Photo by Milin John on Unsplash

Connection

Connecting your camera is pretty straight forward and only takes a couple cables. First, you’ll need a Micro HDMI to HDMI cable for the camera. Next, In order to get from the HDMI cable and convert it into a signal your computer can read you’ll need to connect that cable to a capture card. My favorite is the Elgato Cam Link 4k. This has the best quality at the best price, and is pretty tiny which keeps the cable clutter to a minimum. There are a many higher and lower priced but this is the one you want. Most of the lower priced options are junk and not worth buying. They often sell out due to demand so look out for price gouging (A Cam Link can easily go for 2–3x the price on Amazon or Ebay when out of stock). So, if you find this is the case, don’t get gouged! I found a pretty dang good converter that ranges from $20–$40 and for a no-name-brand knockoff, it works “almost” as well. I’ve used this myself before I was able to pick up a Cam Link. It will do the job while you wait. Finally, you need to keep the power going for those long zoom call days with a dummy battery. I tried experimenting using the camera battery only but the camera tends overheat pretty quickly and only lasts an hour or two max even when plugged into the usb charger. I don’t recommend it. Get the dummy battery.

Tripod/Mount

Now that you’ve got all the main camera gear ready you’ll need some kind of tripod or a mount. This will depend on your desk setup and how much space you have. I have minimal space and found a great clamp that grabs onto my monitor stand (behind the screen) and holds the camera up right over the top of my screen. I added a small ballhead camera mount on top to make moving and adjusting the camera super easy. Don’t skip this one. You may also want to try a standard tripod if you have the space (or a lot of floor space behind your desk) or even an adjustable arm mount for the most custom flexibility.
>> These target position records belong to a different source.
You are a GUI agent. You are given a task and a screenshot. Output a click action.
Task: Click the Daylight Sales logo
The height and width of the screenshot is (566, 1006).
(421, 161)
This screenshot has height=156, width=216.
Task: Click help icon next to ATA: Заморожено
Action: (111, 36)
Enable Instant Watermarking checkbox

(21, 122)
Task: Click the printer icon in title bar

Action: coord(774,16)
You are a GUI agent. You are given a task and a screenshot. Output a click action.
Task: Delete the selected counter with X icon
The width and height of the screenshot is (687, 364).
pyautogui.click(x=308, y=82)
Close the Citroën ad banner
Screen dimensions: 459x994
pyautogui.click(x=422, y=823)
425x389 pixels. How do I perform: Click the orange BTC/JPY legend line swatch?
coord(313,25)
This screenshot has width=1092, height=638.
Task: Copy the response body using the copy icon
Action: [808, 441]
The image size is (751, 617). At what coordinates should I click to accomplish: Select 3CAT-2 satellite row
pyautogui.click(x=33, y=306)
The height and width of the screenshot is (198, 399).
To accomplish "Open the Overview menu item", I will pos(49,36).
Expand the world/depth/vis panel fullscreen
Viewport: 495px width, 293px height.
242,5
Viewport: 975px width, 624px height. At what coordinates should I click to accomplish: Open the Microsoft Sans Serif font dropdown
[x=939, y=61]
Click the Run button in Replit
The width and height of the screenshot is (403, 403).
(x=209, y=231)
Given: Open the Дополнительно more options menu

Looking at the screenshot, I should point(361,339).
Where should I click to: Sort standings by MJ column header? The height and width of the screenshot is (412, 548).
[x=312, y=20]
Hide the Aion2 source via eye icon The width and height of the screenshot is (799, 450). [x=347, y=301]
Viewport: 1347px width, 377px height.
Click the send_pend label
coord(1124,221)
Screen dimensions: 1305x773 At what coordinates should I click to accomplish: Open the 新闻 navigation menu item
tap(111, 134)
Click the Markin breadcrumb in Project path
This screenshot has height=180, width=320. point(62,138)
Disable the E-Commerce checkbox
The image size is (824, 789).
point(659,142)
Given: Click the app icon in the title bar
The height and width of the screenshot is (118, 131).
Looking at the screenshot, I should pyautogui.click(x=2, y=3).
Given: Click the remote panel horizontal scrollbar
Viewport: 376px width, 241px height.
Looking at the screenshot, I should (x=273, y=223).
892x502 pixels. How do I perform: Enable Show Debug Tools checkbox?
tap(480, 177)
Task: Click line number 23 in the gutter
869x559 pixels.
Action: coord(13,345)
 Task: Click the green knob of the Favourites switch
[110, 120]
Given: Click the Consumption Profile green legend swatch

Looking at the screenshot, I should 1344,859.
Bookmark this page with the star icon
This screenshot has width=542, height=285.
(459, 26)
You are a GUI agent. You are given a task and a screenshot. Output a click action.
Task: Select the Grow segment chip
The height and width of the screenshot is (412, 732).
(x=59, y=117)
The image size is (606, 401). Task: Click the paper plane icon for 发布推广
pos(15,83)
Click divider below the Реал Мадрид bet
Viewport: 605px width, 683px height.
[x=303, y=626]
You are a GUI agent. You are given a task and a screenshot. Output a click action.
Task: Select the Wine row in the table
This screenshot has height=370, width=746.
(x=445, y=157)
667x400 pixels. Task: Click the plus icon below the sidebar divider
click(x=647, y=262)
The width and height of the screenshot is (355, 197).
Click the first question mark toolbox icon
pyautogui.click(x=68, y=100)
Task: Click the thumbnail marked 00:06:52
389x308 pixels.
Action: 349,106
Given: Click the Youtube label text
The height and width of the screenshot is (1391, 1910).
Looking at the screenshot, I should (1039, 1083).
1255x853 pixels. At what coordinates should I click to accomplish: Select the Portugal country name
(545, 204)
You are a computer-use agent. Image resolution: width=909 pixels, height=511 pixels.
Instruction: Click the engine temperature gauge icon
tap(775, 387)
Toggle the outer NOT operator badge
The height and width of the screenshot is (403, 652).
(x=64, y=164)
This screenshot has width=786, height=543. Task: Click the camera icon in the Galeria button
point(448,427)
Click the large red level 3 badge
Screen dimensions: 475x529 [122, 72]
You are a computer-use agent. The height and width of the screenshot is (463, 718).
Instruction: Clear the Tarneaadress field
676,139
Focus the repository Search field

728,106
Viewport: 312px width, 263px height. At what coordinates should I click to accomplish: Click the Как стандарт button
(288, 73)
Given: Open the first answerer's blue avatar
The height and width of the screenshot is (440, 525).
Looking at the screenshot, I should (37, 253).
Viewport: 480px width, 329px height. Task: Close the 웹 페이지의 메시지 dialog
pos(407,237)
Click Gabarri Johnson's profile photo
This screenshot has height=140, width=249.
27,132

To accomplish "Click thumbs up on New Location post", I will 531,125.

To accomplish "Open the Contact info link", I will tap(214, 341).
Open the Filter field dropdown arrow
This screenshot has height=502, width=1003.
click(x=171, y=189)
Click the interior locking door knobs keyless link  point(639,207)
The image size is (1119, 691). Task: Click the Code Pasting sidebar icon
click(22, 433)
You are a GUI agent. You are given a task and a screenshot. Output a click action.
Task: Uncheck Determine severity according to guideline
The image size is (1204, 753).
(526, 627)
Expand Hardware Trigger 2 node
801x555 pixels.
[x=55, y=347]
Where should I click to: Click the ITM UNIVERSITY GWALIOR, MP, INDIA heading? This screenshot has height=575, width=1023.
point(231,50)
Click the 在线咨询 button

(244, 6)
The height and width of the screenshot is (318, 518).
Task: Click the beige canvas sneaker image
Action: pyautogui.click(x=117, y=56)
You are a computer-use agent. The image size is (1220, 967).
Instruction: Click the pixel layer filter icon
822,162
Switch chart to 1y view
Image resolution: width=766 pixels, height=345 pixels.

Using Zoom with the gear in this post.

End Scene?

After months of searching, watching reviews, and trying out different gear, this is the setup I’ve found works best for me. I’ve done my best to make it as plug and play as I can so you don’t need to take months of time figuring out how to get a great set up. Of course, if you want to really dig in and check out all the different gear options the good news is there’s tons out there to explore. Good luck getting your new setup going, let me know if you try any of this out and how it goes for you! Full disclosure: I am using affiliate links, so any purchase you make using them helps cover a small fraction of the cost of trying out and testing new gear.